● REQUIREMENT: Each record below needs to be written out exactly as it reads.

● ENTRIES PROVIDED:
+++
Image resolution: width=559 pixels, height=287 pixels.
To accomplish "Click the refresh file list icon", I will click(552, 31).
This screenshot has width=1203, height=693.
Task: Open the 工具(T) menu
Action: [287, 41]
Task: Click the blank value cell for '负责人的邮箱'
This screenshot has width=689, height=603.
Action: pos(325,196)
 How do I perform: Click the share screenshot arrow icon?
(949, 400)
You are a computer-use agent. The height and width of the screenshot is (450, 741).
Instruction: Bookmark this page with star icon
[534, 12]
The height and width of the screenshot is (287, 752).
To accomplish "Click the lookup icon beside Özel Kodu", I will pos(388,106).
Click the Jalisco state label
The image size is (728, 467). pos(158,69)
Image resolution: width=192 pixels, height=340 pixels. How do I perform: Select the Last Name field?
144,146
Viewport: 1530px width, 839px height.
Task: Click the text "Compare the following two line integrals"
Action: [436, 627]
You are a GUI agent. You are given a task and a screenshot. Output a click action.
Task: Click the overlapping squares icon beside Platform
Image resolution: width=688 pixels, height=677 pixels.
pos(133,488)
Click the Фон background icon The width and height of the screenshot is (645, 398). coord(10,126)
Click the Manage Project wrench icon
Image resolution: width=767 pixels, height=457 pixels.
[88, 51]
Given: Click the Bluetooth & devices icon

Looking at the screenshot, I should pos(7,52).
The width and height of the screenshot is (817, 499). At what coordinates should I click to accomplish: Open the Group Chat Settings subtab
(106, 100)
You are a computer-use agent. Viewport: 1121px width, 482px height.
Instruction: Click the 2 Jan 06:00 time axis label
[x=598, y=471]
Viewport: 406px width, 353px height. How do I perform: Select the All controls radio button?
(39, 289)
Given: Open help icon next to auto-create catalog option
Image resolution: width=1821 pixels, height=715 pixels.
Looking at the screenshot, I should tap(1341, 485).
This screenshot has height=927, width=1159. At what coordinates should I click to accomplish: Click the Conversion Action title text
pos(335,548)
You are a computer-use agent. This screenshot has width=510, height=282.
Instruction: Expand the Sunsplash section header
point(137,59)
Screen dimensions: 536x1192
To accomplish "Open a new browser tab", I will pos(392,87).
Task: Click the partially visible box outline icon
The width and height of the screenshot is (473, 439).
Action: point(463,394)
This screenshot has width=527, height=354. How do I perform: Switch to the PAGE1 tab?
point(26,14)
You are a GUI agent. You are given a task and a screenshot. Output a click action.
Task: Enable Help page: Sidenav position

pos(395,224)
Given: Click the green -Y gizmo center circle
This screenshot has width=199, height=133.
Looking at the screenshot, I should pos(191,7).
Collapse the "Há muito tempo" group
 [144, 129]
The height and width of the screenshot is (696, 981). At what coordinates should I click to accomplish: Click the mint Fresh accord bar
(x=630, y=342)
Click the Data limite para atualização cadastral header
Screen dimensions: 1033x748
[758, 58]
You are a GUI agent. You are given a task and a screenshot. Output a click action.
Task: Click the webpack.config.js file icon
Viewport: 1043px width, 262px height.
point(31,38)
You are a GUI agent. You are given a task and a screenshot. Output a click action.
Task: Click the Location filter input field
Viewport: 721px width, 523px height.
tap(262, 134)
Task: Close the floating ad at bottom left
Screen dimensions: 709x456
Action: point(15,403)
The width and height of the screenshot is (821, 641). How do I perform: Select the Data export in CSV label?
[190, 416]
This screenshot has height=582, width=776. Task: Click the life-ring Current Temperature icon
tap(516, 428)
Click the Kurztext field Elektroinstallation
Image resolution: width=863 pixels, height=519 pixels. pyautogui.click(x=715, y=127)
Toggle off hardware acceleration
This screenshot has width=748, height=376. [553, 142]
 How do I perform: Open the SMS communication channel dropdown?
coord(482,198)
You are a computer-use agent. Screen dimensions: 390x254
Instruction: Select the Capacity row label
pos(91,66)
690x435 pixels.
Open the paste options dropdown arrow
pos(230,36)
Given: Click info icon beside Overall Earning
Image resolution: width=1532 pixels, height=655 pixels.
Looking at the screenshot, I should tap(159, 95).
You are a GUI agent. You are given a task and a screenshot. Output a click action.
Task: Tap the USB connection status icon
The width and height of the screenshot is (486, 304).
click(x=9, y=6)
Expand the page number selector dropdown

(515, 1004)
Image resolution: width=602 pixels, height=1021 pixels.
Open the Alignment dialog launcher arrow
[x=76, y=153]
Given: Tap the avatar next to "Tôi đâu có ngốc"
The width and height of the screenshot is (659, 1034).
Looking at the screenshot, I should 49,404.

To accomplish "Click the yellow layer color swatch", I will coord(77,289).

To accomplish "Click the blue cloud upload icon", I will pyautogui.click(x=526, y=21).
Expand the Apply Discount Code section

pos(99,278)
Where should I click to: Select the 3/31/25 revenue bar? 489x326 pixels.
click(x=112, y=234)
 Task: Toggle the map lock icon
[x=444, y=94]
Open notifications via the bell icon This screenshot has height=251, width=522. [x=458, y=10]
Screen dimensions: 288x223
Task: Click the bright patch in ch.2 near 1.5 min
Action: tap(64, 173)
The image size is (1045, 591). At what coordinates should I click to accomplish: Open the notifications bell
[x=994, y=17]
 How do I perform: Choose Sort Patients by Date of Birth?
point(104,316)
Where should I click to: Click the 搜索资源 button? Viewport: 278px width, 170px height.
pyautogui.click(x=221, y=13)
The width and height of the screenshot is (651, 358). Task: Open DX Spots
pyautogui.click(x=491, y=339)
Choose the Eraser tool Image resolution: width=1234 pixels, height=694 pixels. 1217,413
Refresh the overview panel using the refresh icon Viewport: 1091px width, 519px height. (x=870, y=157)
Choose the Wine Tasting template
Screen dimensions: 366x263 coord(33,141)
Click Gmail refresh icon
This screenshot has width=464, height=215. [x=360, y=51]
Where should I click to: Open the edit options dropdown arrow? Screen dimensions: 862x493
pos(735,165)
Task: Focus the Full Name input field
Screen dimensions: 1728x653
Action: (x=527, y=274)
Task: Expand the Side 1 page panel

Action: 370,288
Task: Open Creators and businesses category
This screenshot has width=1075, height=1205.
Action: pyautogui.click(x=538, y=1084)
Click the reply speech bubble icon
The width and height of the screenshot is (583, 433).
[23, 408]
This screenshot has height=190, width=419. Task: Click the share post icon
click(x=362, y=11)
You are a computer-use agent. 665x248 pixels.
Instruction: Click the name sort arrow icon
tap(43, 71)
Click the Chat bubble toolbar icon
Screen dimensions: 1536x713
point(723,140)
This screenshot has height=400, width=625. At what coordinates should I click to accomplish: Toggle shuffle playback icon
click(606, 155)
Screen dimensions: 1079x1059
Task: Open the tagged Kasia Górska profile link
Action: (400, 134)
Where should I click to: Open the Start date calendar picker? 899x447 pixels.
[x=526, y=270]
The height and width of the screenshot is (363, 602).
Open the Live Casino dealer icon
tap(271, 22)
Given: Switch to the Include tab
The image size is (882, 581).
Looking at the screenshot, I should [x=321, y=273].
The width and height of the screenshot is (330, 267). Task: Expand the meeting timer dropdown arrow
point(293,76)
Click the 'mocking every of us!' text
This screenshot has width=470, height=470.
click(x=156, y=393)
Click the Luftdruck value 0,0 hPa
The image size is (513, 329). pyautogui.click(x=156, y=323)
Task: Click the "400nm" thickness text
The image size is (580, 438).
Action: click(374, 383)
+++
● ANSWER TO THIS EXERCISE:
Image resolution: width=559 pixels, height=287 pixels.
To accomplish "Click the refresh file list icon", I will click(552, 31).
This screenshot has width=1203, height=693.
Task: Open the 工具(T) menu
Action: [287, 41]
Task: Click the blank value cell for '负责人的邮箱'
This screenshot has width=689, height=603.
Action: pos(325,196)
 How do I perform: Click the share screenshot arrow icon?
(949, 400)
You are a computer-use agent. The height and width of the screenshot is (450, 741).
Instruction: Bookmark this page with star icon
[534, 12]
The height and width of the screenshot is (287, 752).
To accomplish "Click the lookup icon beside Özel Kodu", I will pos(388,106).
Click the Jalisco state label
The image size is (728, 467). pos(158,69)
Image resolution: width=192 pixels, height=340 pixels. How do I perform: Select the Last Name field?
144,146
Viewport: 1530px width, 839px height.
Task: Click the text "Compare the following two line integrals"
Action: [436, 627]
You are a GUI agent. You are given a task and a screenshot. Output a click action.
Task: Click the overlapping squares icon beside Platform
Image resolution: width=688 pixels, height=677 pixels.
pos(133,488)
Click the Фон background icon The width and height of the screenshot is (645, 398). coord(10,126)
Click the Manage Project wrench icon
Image resolution: width=767 pixels, height=457 pixels.
[88, 51]
Given: Click the Bluetooth & devices icon

Looking at the screenshot, I should pos(7,52).
The width and height of the screenshot is (817, 499). At what coordinates should I click to accomplish: Open the Group Chat Settings subtab
(106, 100)
You are a computer-use agent. Viewport: 1121px width, 482px height.
Instruction: Click the 2 Jan 06:00 time axis label
[x=598, y=471]
Viewport: 406px width, 353px height. How do I perform: Select the All controls radio button?
(39, 289)
Given: Open help icon next to auto-create catalog option
Image resolution: width=1821 pixels, height=715 pixels.
Looking at the screenshot, I should tap(1341, 485).
This screenshot has height=927, width=1159. At what coordinates should I click to accomplish: Click the Conversion Action title text
pos(335,548)
You are a computer-use agent. This screenshot has width=510, height=282.
Instruction: Expand the Sunsplash section header
point(137,59)
Screen dimensions: 536x1192
To accomplish "Open a new browser tab", I will pos(392,87).
Task: Click the partially visible box outline icon
The width and height of the screenshot is (473, 439).
Action: point(463,394)
This screenshot has width=527, height=354. How do I perform: Switch to the PAGE1 tab?
point(26,14)
You are a GUI agent. You are given a task and a screenshot. Output a click action.
Task: Enable Help page: Sidenav position

pos(395,224)
Given: Click the green -Y gizmo center circle
This screenshot has width=199, height=133.
Looking at the screenshot, I should pos(191,7).
Collapse the "Há muito tempo" group
 [144, 129]
The height and width of the screenshot is (696, 981). At what coordinates should I click to accomplish: Click the mint Fresh accord bar
(x=630, y=342)
Click the Data limite para atualização cadastral header
Screen dimensions: 1033x748
[758, 58]
You are a GUI agent. You are given a task and a screenshot. Output a click action.
Task: Click the webpack.config.js file icon
Viewport: 1043px width, 262px height.
point(31,38)
You are a GUI agent. You are given a task and a screenshot. Output a click action.
Task: Click the Location filter input field
Viewport: 721px width, 523px height.
tap(262, 134)
Task: Close the floating ad at bottom left
Screen dimensions: 709x456
Action: point(15,403)
The width and height of the screenshot is (821, 641). How do I perform: Select the Data export in CSV label?
[190, 416]
This screenshot has height=582, width=776. Task: Click the life-ring Current Temperature icon
tap(516, 428)
Click the Kurztext field Elektroinstallation
Image resolution: width=863 pixels, height=519 pixels. pyautogui.click(x=715, y=127)
Toggle off hardware acceleration
This screenshot has width=748, height=376. [553, 142]
 How do I perform: Open the SMS communication channel dropdown?
coord(482,198)
You are a computer-use agent. Screen dimensions: 390x254
Instruction: Select the Capacity row label
pos(91,66)
690x435 pixels.
Open the paste options dropdown arrow
pos(230,36)
Given: Click info icon beside Overall Earning
Image resolution: width=1532 pixels, height=655 pixels.
Looking at the screenshot, I should tap(159, 95).
You are a GUI agent. You are given a task and a screenshot. Output a click action.
Task: Tap the USB connection status icon
The width and height of the screenshot is (486, 304).
click(x=9, y=6)
Expand the page number selector dropdown

(515, 1004)
Image resolution: width=602 pixels, height=1021 pixels.
Open the Alignment dialog launcher arrow
[x=76, y=153]
Given: Tap the avatar next to "Tôi đâu có ngốc"
The width and height of the screenshot is (659, 1034).
Looking at the screenshot, I should 49,404.

To accomplish "Click the yellow layer color swatch", I will coord(77,289).

To accomplish "Click the blue cloud upload icon", I will pyautogui.click(x=526, y=21).
Expand the Apply Discount Code section

pos(99,278)
Where should I click to: Select the 3/31/25 revenue bar? 489x326 pixels.
click(x=112, y=234)
 Task: Toggle the map lock icon
[x=444, y=94]
Open notifications via the bell icon This screenshot has height=251, width=522. [x=458, y=10]
Screen dimensions: 288x223
Task: Click the bright patch in ch.2 near 1.5 min
Action: tap(64, 173)
The image size is (1045, 591). At what coordinates should I click to accomplish: Open the notifications bell
[x=994, y=17]
 How do I perform: Choose Sort Patients by Date of Birth?
point(104,316)
Where should I click to: Click the 搜索资源 button? Viewport: 278px width, 170px height.
pyautogui.click(x=221, y=13)
The width and height of the screenshot is (651, 358). Task: Open DX Spots
pyautogui.click(x=491, y=339)
Choose the Eraser tool Image resolution: width=1234 pixels, height=694 pixels. 1217,413
Refresh the overview panel using the refresh icon Viewport: 1091px width, 519px height. (x=870, y=157)
Choose the Wine Tasting template
Screen dimensions: 366x263 coord(33,141)
Click Gmail refresh icon
This screenshot has width=464, height=215. [x=360, y=51]
Where should I click to: Open the edit options dropdown arrow? Screen dimensions: 862x493
pos(735,165)
Task: Focus the Full Name input field
Screen dimensions: 1728x653
Action: (x=527, y=274)
Task: Expand the Side 1 page panel

Action: 370,288
Task: Open Creators and businesses category
This screenshot has width=1075, height=1205.
Action: pyautogui.click(x=538, y=1084)
Click the reply speech bubble icon
The width and height of the screenshot is (583, 433).
[23, 408]
This screenshot has height=190, width=419. Task: Click the share post icon
click(x=362, y=11)
You are a computer-use agent. 665x248 pixels.
Instruction: Click the name sort arrow icon
tap(43, 71)
Click the Chat bubble toolbar icon
Screen dimensions: 1536x713
point(723,140)
This screenshot has height=400, width=625. At what coordinates should I click to accomplish: Toggle shuffle playback icon
click(606, 155)
Screen dimensions: 1079x1059
Task: Open the tagged Kasia Górska profile link
Action: (400, 134)
Where should I click to: Open the Start date calendar picker? 899x447 pixels.
[x=526, y=270]
The height and width of the screenshot is (363, 602).
Open the Live Casino dealer icon
tap(271, 22)
Given: Switch to the Include tab
The image size is (882, 581).
Looking at the screenshot, I should [x=321, y=273].
The width and height of the screenshot is (330, 267). Task: Expand the meeting timer dropdown arrow
point(293,76)
Click the 'mocking every of us!' text
This screenshot has width=470, height=470.
click(x=156, y=393)
Click the Luftdruck value 0,0 hPa
The image size is (513, 329). pyautogui.click(x=156, y=323)
Task: Click the "400nm" thickness text
The image size is (580, 438).
Action: click(374, 383)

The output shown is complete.